SUPPLIED ENTRIES ->

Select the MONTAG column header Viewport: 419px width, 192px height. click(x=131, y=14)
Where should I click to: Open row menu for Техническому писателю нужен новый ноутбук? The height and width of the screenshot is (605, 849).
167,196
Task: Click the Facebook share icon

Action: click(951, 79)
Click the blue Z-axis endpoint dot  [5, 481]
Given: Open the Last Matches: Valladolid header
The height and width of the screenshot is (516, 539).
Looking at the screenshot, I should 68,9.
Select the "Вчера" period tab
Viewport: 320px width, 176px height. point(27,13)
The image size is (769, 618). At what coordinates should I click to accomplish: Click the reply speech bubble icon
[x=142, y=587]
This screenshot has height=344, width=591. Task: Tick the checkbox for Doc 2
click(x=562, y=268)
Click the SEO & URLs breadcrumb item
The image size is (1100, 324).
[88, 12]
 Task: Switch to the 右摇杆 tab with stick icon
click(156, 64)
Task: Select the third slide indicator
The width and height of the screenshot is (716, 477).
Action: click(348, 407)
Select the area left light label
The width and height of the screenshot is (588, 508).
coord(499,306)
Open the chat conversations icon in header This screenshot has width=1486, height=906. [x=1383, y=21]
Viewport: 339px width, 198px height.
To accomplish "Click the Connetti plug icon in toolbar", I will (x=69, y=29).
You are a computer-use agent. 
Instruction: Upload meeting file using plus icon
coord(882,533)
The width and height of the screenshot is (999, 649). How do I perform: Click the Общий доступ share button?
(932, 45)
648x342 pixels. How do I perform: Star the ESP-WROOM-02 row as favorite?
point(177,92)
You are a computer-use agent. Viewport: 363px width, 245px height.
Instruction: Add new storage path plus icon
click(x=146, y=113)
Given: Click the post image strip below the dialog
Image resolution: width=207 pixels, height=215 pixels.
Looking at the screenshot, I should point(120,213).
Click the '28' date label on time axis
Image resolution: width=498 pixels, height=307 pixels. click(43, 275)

TRY IT -> All lines from the one containing "The width and height of the screenshot is (588, 508)." to the end of the records are to be duplicated exactly, and no other lines are to be given.

EXPECTED OUTPUT ->
The width and height of the screenshot is (588, 508).
coord(499,306)
Open the chat conversations icon in header This screenshot has width=1486, height=906. [x=1383, y=21]
Viewport: 339px width, 198px height.
To accomplish "Click the Connetti plug icon in toolbar", I will (x=69, y=29).
You are a computer-use agent. 
Instruction: Upload meeting file using plus icon
coord(882,533)
The width and height of the screenshot is (999, 649). How do I perform: Click the Общий доступ share button?
(932, 45)
648x342 pixels. How do I perform: Star the ESP-WROOM-02 row as favorite?
point(177,92)
You are a computer-use agent. Viewport: 363px width, 245px height.
Instruction: Add new storage path plus icon
click(x=146, y=113)
Given: Click the post image strip below the dialog
Image resolution: width=207 pixels, height=215 pixels.
Looking at the screenshot, I should point(120,213).
Click the '28' date label on time axis
Image resolution: width=498 pixels, height=307 pixels. click(43, 275)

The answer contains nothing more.